## Exercise:
A word-for-word copy of the lines from the one holding "Given: Open the Barista Kafija Latte post" through the final line of the records below is the only output asked for.

Collected data
··········

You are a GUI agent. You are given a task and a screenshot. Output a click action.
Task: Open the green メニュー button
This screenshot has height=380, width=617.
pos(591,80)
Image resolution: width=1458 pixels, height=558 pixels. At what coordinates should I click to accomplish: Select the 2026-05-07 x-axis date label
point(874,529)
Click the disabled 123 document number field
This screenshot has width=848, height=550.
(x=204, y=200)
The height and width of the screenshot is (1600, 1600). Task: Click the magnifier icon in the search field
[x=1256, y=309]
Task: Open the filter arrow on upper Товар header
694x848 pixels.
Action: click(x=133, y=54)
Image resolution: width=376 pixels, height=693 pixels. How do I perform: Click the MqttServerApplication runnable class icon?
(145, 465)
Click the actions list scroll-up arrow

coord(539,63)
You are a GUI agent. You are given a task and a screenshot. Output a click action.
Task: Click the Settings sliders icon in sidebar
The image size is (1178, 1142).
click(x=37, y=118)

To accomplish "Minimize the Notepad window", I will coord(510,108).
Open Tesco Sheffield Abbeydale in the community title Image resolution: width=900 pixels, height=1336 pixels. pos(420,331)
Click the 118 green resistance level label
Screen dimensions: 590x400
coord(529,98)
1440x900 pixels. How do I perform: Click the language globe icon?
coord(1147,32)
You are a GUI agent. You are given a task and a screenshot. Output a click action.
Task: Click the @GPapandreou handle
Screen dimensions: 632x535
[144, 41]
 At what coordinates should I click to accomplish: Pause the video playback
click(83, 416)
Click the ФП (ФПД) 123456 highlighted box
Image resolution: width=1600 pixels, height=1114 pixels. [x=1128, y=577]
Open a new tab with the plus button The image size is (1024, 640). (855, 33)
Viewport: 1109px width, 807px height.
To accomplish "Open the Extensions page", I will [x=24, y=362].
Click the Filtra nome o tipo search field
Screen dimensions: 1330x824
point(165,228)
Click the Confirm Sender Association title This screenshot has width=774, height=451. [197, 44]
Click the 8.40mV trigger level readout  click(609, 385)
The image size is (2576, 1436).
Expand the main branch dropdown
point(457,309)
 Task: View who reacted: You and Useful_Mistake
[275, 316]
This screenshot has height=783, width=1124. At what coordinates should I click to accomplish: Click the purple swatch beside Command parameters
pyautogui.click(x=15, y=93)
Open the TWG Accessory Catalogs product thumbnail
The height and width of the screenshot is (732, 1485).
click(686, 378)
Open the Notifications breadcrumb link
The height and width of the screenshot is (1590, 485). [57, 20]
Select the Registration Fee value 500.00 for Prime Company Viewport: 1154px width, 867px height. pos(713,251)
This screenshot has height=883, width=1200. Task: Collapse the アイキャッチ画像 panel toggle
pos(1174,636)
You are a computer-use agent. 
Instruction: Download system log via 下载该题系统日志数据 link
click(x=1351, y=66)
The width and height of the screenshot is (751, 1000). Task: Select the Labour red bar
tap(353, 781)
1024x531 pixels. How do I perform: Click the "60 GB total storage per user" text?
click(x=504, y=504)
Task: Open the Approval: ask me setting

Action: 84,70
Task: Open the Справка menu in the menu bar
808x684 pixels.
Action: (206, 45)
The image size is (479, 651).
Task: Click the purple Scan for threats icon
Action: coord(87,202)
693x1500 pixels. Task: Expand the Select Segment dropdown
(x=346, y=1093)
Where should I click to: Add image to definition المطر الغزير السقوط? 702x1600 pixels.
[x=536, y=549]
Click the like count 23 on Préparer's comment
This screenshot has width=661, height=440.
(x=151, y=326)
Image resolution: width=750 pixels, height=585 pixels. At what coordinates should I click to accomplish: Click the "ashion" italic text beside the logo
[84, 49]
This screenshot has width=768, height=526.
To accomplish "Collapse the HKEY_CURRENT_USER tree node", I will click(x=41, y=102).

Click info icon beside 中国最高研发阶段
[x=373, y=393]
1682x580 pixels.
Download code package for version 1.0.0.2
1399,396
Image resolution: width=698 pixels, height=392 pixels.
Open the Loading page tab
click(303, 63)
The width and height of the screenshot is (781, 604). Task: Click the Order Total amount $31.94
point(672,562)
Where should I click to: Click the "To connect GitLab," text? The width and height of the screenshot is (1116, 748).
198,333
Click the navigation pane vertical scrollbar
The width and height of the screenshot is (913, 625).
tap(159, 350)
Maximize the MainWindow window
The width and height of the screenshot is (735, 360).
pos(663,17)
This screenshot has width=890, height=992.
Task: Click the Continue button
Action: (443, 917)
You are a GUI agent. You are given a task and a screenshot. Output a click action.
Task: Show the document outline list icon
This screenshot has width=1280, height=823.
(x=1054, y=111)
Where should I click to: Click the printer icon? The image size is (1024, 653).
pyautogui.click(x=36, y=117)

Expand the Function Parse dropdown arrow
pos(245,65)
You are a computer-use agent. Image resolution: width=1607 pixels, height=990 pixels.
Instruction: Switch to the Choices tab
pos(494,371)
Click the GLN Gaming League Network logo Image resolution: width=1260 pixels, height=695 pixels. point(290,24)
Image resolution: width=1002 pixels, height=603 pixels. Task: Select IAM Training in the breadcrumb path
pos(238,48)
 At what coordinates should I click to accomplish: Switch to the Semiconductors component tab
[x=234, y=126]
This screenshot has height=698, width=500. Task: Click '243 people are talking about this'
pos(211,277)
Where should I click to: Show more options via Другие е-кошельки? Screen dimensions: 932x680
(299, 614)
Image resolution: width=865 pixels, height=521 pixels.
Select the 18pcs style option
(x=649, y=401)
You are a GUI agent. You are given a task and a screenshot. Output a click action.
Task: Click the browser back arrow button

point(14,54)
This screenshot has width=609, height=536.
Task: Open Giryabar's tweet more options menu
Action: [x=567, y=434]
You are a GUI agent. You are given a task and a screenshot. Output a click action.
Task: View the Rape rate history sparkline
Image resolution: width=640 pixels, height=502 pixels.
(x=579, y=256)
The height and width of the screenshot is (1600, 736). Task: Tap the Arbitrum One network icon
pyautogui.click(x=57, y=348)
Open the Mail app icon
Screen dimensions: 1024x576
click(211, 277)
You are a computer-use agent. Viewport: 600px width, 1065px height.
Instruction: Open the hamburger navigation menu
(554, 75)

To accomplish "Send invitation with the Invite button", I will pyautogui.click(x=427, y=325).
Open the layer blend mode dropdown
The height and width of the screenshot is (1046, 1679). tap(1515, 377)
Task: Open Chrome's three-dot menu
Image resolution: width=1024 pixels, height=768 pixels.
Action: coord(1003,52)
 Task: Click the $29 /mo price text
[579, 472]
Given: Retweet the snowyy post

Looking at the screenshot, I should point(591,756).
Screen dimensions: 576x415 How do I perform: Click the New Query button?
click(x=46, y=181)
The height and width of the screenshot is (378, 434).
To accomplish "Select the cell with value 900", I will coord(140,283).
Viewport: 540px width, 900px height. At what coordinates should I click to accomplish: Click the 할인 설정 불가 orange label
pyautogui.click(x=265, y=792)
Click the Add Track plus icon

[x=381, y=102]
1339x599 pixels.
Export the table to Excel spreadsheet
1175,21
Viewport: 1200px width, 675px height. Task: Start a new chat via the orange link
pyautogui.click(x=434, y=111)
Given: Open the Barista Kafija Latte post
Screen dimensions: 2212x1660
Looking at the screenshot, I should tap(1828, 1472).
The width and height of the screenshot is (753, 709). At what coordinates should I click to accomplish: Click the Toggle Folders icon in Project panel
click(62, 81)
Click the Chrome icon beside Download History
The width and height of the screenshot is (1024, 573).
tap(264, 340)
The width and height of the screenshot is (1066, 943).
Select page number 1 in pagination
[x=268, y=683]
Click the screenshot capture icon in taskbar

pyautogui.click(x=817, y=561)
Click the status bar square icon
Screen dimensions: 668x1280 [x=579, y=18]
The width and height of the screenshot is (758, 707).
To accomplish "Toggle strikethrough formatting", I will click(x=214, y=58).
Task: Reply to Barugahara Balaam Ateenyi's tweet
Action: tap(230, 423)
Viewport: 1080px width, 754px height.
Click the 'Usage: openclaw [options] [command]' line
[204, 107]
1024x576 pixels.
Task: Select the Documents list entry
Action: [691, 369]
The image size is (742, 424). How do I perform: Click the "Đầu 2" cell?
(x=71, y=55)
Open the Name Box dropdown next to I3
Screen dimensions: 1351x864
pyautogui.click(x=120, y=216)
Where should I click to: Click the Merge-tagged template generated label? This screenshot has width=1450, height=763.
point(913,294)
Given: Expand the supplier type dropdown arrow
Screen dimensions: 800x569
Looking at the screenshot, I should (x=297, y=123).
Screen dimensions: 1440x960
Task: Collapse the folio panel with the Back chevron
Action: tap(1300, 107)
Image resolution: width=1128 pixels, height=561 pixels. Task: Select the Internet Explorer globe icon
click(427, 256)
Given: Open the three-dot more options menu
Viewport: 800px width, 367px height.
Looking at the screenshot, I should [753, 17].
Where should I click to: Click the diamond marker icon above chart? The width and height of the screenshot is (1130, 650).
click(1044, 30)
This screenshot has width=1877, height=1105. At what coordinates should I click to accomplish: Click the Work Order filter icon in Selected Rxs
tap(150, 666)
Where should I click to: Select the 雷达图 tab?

··········

## Your solution:
Given: Open the Barista Kafija Latte post
Screen dimensions: 2212x1660
Looking at the screenshot, I should tap(1828, 1472).
The width and height of the screenshot is (753, 709). At what coordinates should I click to accomplish: Click the Toggle Folders icon in Project panel
click(62, 81)
Click the Chrome icon beside Download History
The width and height of the screenshot is (1024, 573).
tap(264, 340)
The width and height of the screenshot is (1066, 943).
Select page number 1 in pagination
[x=268, y=683]
Click the screenshot capture icon in taskbar

pyautogui.click(x=817, y=561)
Click the status bar square icon
Screen dimensions: 668x1280 [x=579, y=18]
The width and height of the screenshot is (758, 707).
To accomplish "Toggle strikethrough formatting", I will click(x=214, y=58).
Task: Reply to Barugahara Balaam Ateenyi's tweet
Action: tap(230, 423)
Viewport: 1080px width, 754px height.
Click the 'Usage: openclaw [options] [command]' line
[204, 107]
1024x576 pixels.
Task: Select the Documents list entry
Action: [691, 369]
The image size is (742, 424). How do I perform: Click the "Đầu 2" cell?
(x=71, y=55)
Open the Name Box dropdown next to I3
Screen dimensions: 1351x864
pyautogui.click(x=120, y=216)
Where should I click to: Click the Merge-tagged template generated label? This screenshot has width=1450, height=763.
point(913,294)
Given: Expand the supplier type dropdown arrow
Screen dimensions: 800x569
Looking at the screenshot, I should (x=297, y=123).
Screen dimensions: 1440x960
Task: Collapse the folio panel with the Back chevron
Action: tap(1300, 107)
Image resolution: width=1128 pixels, height=561 pixels. Task: Select the Internet Explorer globe icon
click(427, 256)
Given: Open the three-dot more options menu
Viewport: 800px width, 367px height.
Looking at the screenshot, I should [753, 17].
Where should I click to: Click the diamond marker icon above chart? The width and height of the screenshot is (1130, 650).
click(1044, 30)
This screenshot has width=1877, height=1105. At what coordinates should I click to accomplish: Click the Work Order filter icon in Selected Rxs
tap(150, 666)
Where should I click to: Select the 雷达图 tab?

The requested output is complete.